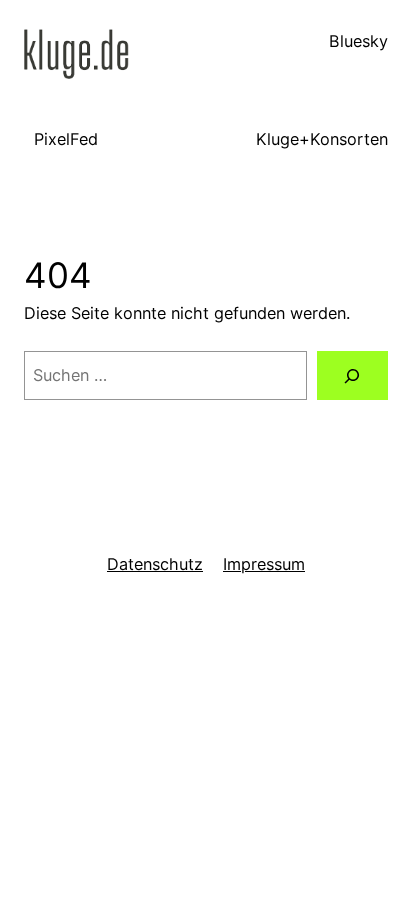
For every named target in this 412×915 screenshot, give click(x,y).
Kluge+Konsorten (322, 139)
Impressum (264, 564)
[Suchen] (352, 376)
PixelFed (66, 139)
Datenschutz (155, 564)
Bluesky (358, 41)
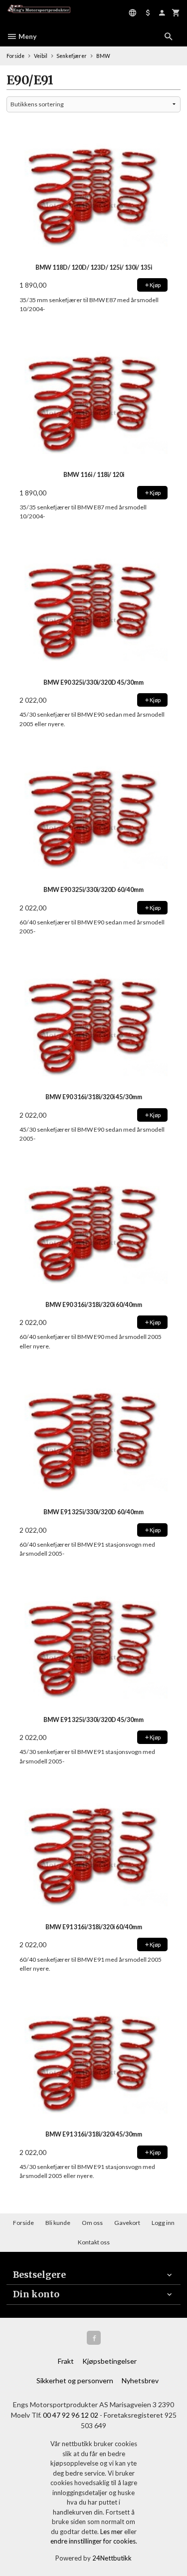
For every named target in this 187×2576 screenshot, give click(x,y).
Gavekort (127, 2222)
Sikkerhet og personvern (74, 2380)
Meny (26, 36)
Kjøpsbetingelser (109, 2361)
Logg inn (163, 2222)
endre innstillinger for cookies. (93, 2541)
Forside (15, 56)
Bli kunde (57, 2222)
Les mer (112, 2532)
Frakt (66, 2361)
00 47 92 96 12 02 (70, 2415)
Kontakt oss (94, 2242)
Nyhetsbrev (140, 2380)
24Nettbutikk (112, 2558)
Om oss (92, 2222)
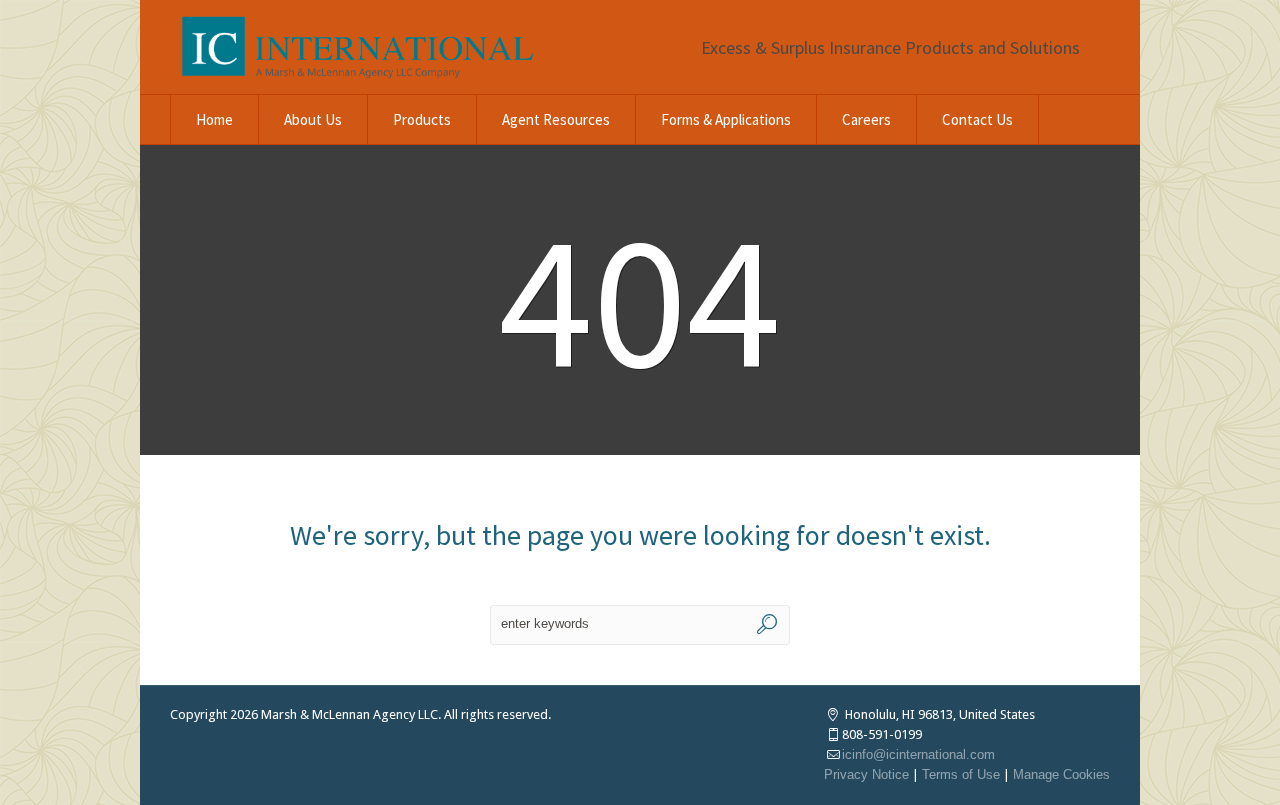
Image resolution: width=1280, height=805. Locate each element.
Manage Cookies (1061, 774)
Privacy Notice (866, 774)
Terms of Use (961, 774)
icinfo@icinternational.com (918, 754)
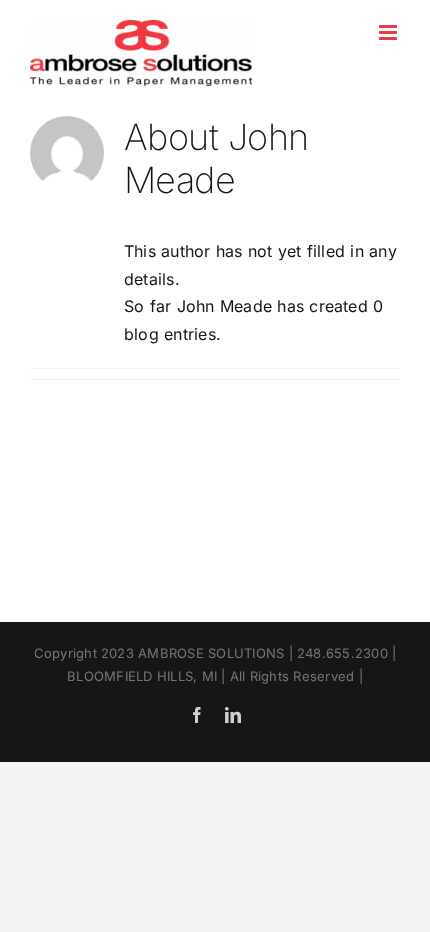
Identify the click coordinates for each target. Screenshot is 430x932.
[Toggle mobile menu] (389, 32)
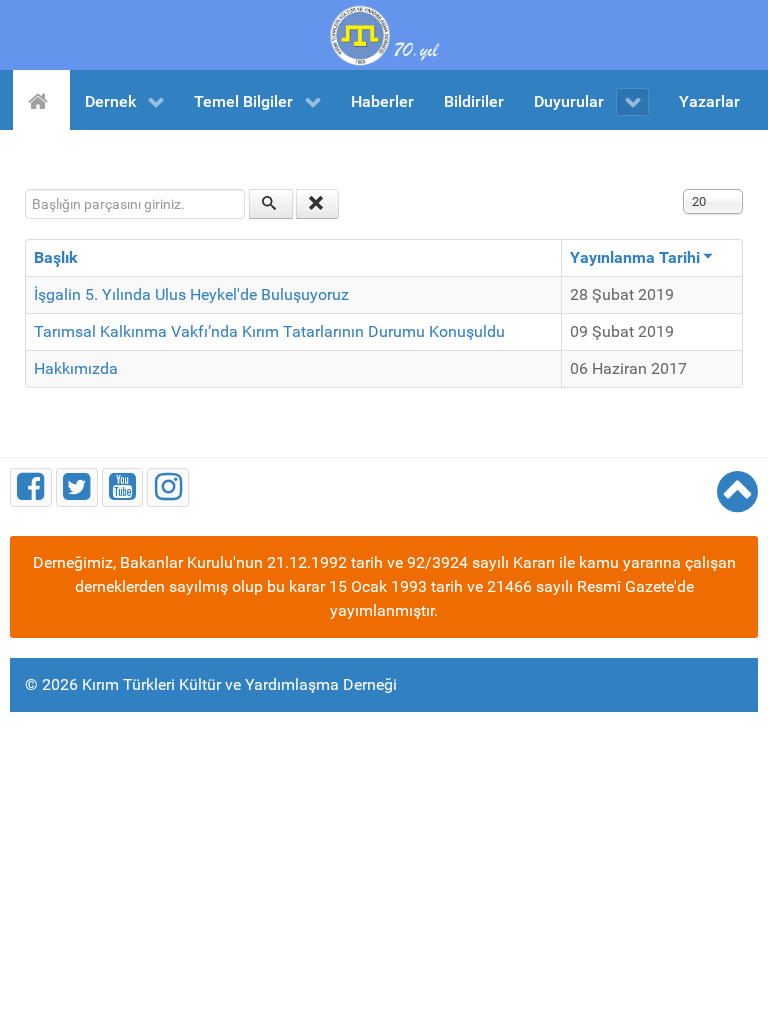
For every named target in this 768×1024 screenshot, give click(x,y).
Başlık (56, 257)
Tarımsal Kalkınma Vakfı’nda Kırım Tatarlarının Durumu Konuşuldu (269, 331)
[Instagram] (168, 487)
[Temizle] (318, 204)
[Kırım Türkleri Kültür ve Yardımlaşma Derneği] (384, 33)
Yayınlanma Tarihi (635, 257)
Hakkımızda (76, 368)
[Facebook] (31, 487)
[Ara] (271, 204)
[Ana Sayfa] (41, 100)
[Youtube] (123, 487)
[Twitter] (77, 487)
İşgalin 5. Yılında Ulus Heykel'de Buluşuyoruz (191, 294)
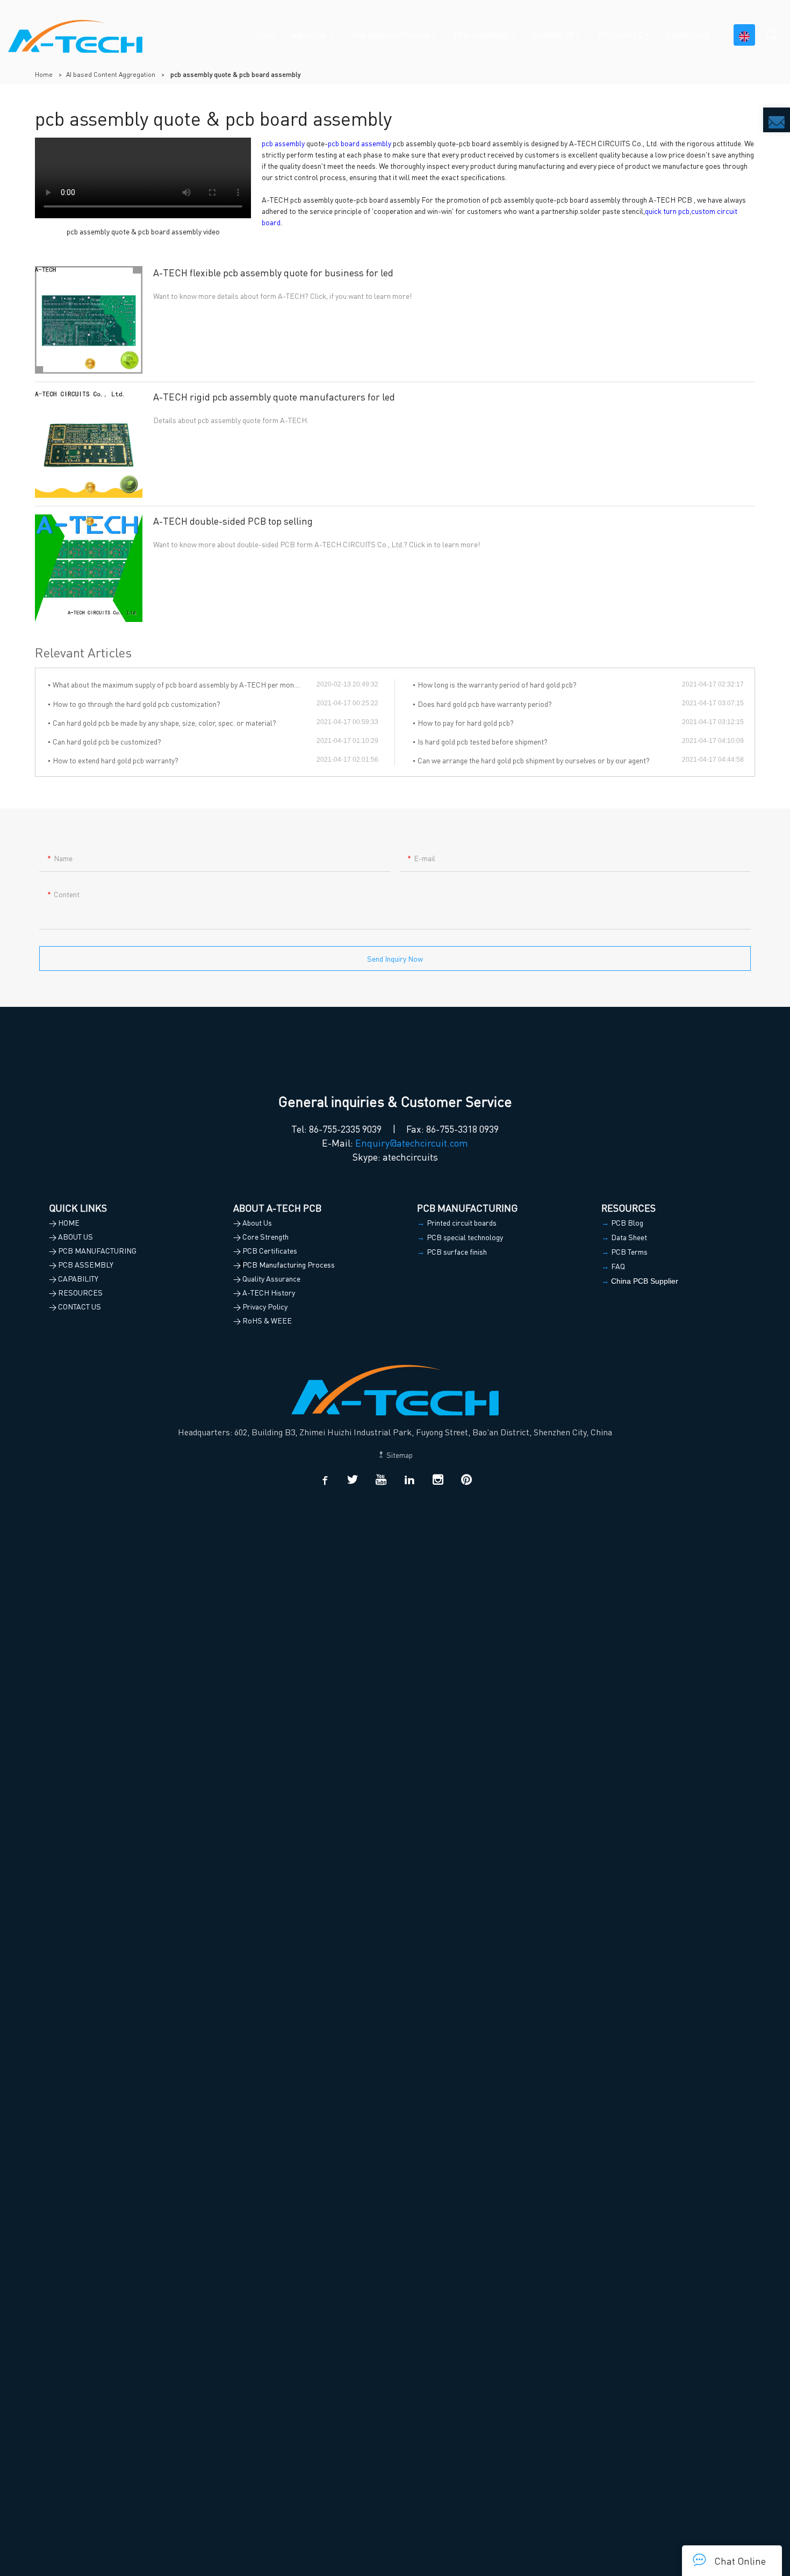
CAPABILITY (553, 35)
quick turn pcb (667, 211)
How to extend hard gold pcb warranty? (115, 760)
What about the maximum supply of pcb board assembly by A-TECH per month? (178, 684)
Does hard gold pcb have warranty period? (485, 704)
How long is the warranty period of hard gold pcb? (497, 684)
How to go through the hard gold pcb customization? (136, 704)
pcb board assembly (359, 143)
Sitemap (399, 1454)
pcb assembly (283, 143)
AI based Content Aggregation (110, 74)
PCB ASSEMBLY (481, 35)
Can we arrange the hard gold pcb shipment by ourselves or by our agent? (534, 760)
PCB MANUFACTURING (390, 35)
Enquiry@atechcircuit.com (411, 1142)
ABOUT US (309, 35)
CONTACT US (687, 35)
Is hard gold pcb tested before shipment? (483, 741)
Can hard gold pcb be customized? (107, 741)
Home (44, 74)
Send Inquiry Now (395, 958)
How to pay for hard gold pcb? (466, 722)
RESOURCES (620, 35)
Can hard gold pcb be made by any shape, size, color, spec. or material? (164, 722)
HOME (265, 35)
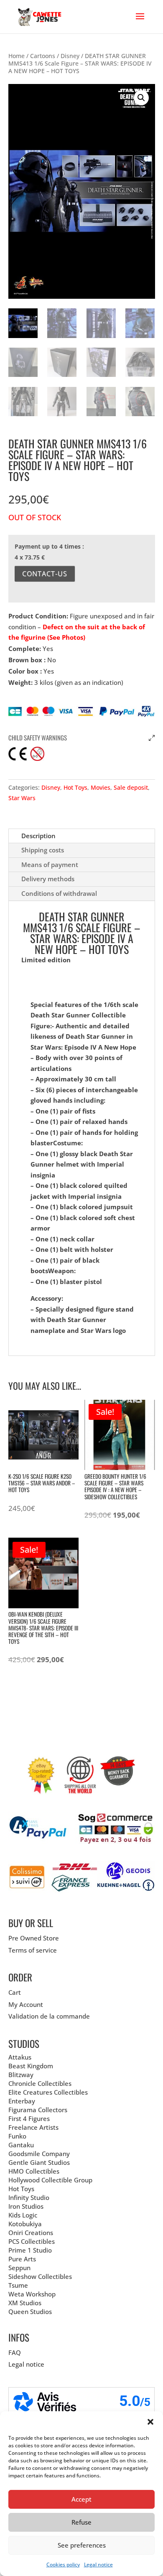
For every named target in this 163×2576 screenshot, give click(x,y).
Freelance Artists (33, 2127)
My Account (25, 2004)
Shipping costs (42, 850)
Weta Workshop (32, 2294)
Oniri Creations (30, 2232)
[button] (150, 2422)
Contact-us (44, 573)
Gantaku (21, 2145)
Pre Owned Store (33, 1938)
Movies (100, 787)
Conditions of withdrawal (59, 893)
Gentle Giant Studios (39, 2162)
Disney (70, 56)
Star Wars (22, 798)
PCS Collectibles (31, 2241)
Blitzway (20, 2074)
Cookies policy (63, 2564)
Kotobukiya (25, 2224)
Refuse (81, 2522)
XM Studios (24, 2303)
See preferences (82, 2545)
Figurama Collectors (37, 2110)
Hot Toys (75, 787)
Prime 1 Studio (30, 2250)
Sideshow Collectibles (40, 2276)
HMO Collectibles (33, 2171)
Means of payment (49, 864)
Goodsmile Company (39, 2153)
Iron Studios (25, 2206)
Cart (14, 1992)
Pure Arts (22, 2259)
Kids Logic (22, 2215)
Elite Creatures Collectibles (48, 2092)
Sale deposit (131, 787)
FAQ (14, 2352)
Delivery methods (47, 879)
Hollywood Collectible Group (50, 2180)
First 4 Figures (29, 2118)
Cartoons (42, 56)
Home (16, 56)
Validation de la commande (49, 2016)
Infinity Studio (28, 2197)
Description (38, 836)
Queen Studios (30, 2311)
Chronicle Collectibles (39, 2083)
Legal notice (98, 2564)
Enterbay (21, 2101)
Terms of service (32, 1950)
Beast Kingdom (30, 2066)
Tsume (18, 2285)
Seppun (19, 2267)
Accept (81, 2499)
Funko (17, 2136)
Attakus (19, 2057)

YOUR TASK =>
Copy out every line of the data that includes "Kırım".

ANSWER FOR THE TASK =>
Tarımsal Kalkınma Vakfı’nda Kırım Tatarlarının Durumu Konuşuldu (269, 331)
[Kırım Türkleri Kültür ve Yardımlaşma Derneği] (384, 33)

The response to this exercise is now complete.